For this exercise, output the entries below exactly from the line that holds "Click the Risk Assessor label" to the line that holds "Task: Click the AI Engine Domain block", both ends included. No pictures belong in the copy.

##### DATA SECTION #####

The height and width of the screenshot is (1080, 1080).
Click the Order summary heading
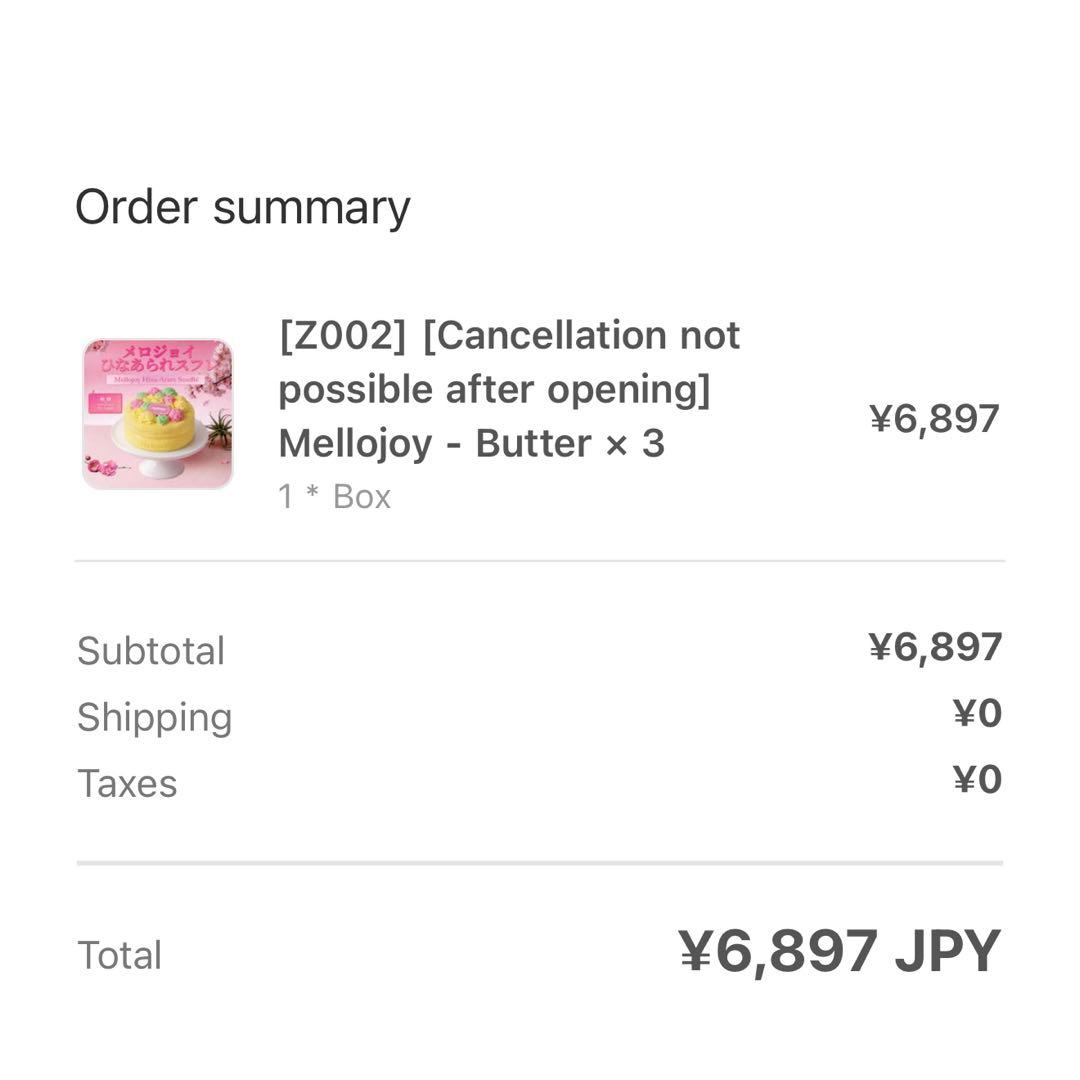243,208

#####
##### DATA SECTION #####

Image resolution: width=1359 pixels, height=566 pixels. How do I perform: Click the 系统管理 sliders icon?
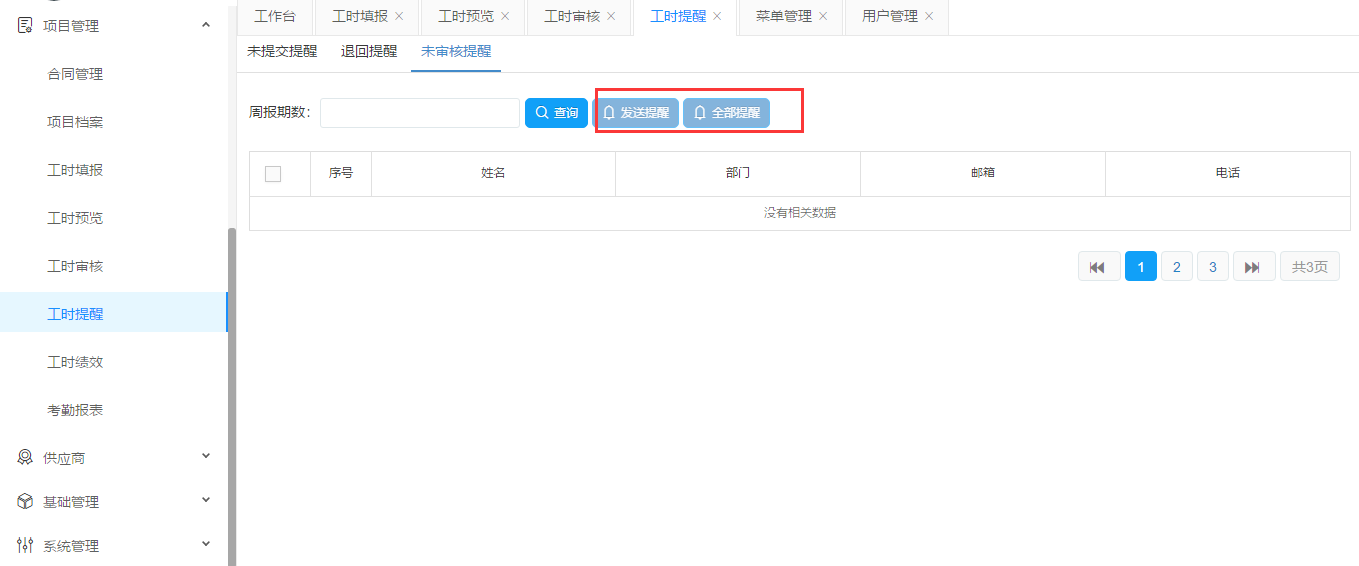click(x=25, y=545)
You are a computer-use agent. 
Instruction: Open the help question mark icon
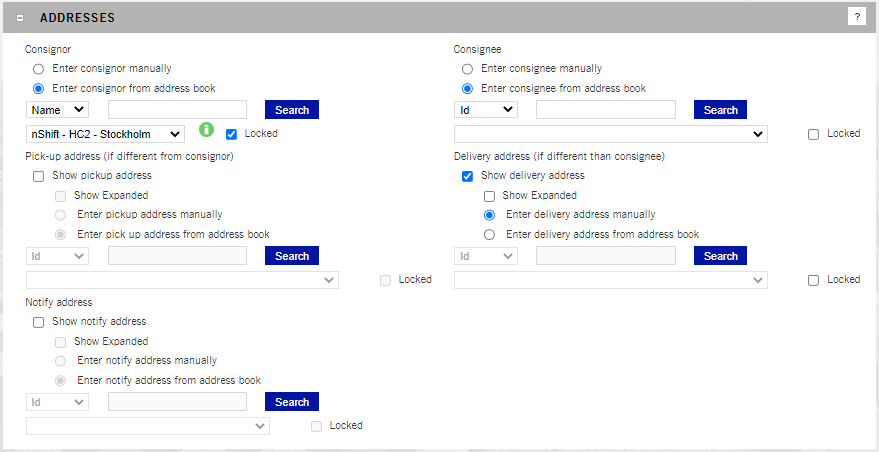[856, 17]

#####
##### DATA SECTION #####

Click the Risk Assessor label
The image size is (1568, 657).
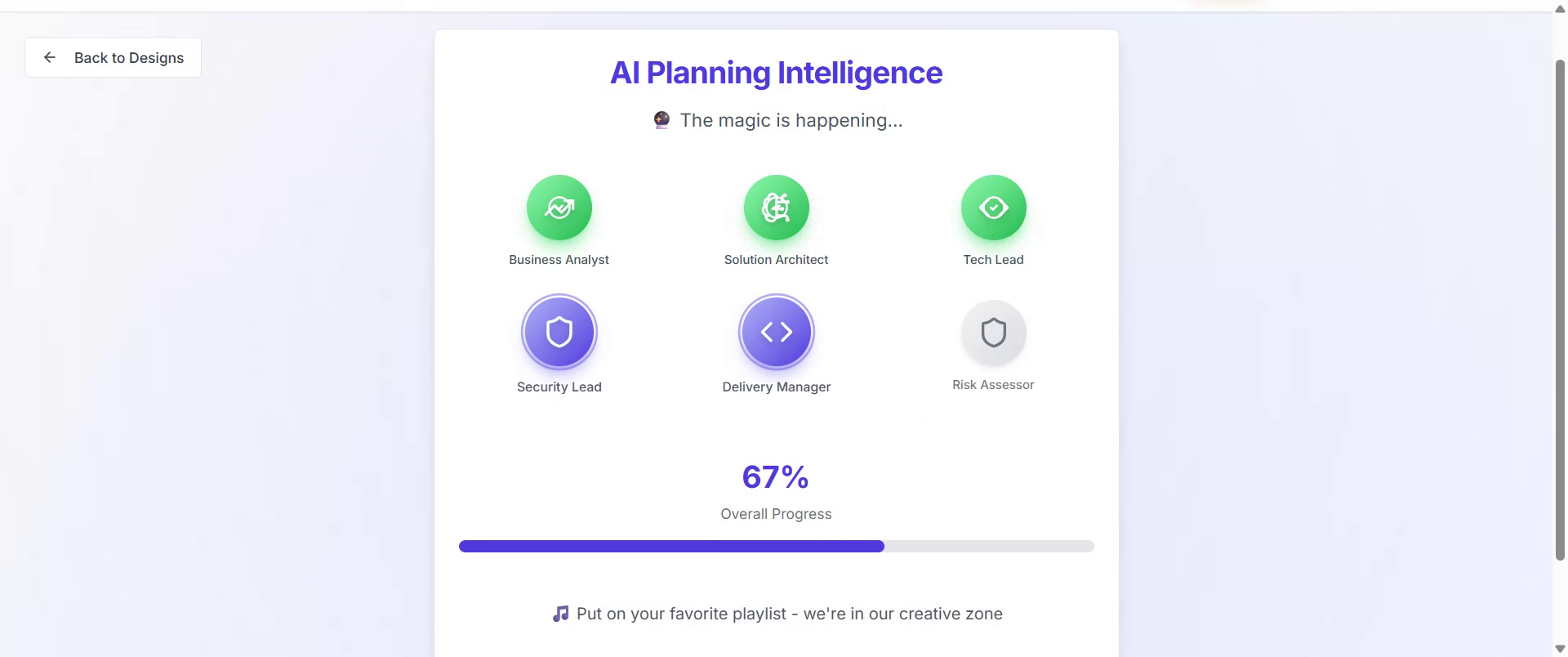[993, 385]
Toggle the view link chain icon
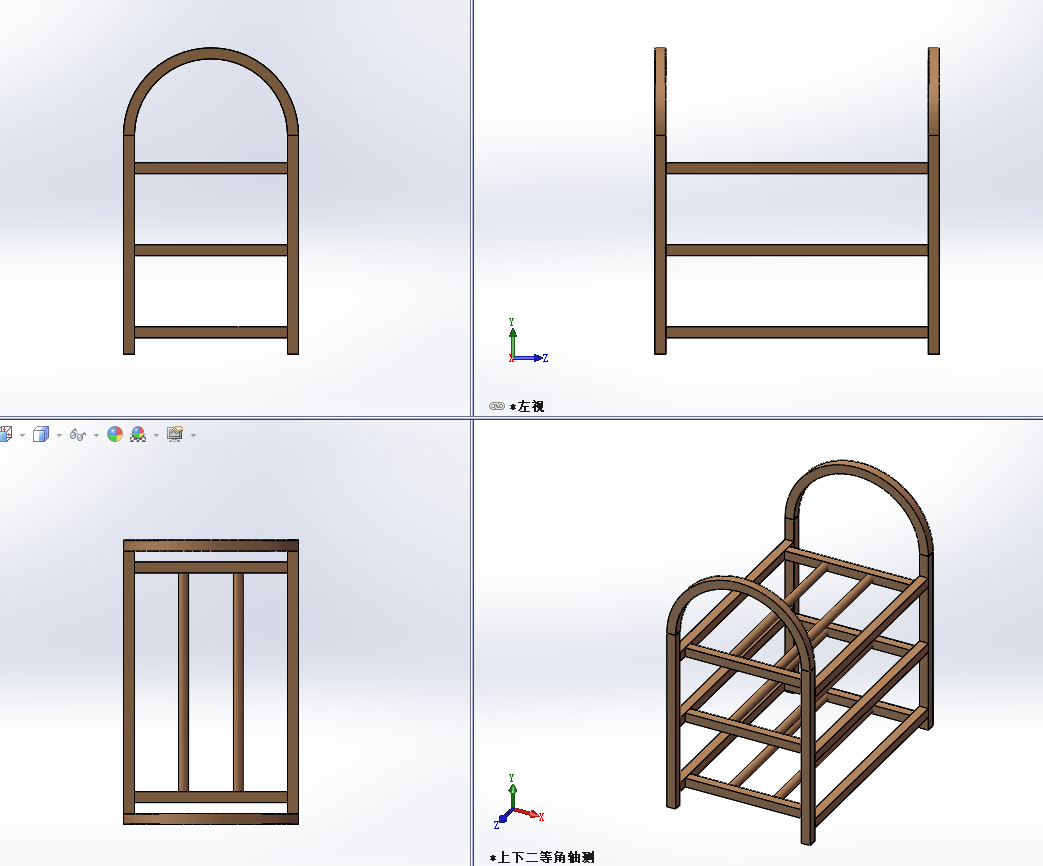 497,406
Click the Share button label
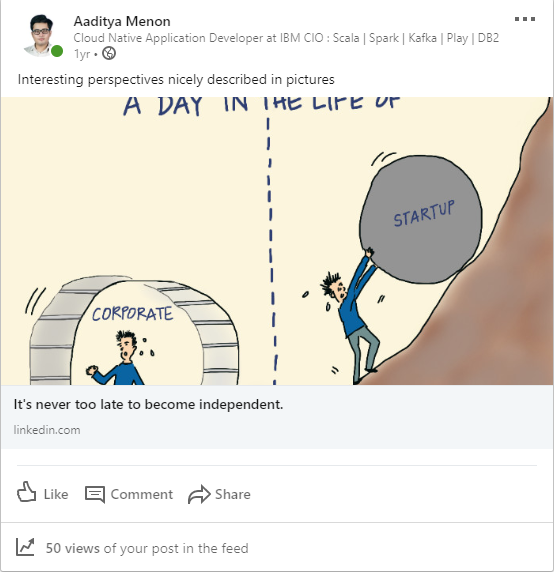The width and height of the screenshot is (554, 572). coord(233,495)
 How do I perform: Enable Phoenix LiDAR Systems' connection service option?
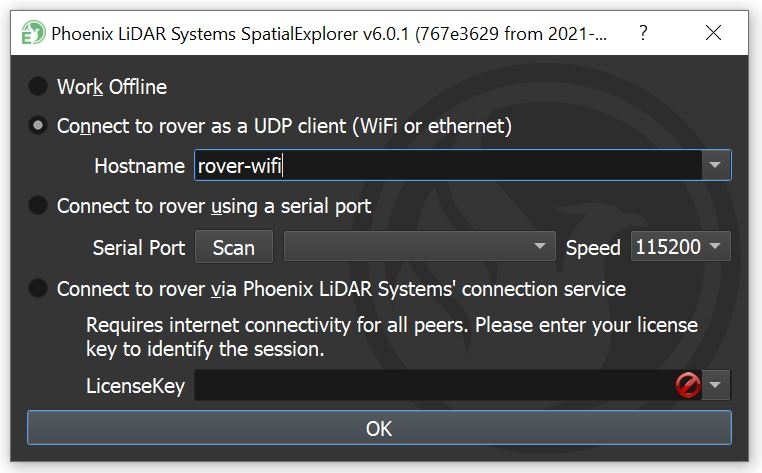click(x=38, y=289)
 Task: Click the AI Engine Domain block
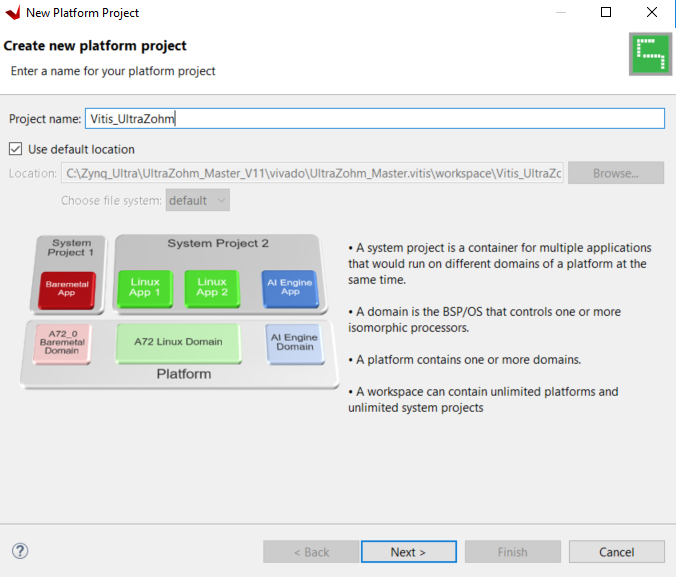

#####

* **ANSWER BELOW**:
Click the Risk Assessor label
The image size is (1568, 657).
[993, 385]
Toggle the view link chain icon
 497,406
Click the Share button label
The width and height of the screenshot is (554, 572). coord(233,495)
 How do I perform: Enable Phoenix LiDAR Systems' connection service option?
click(x=38, y=289)
 Task: Click the AI Engine Domain block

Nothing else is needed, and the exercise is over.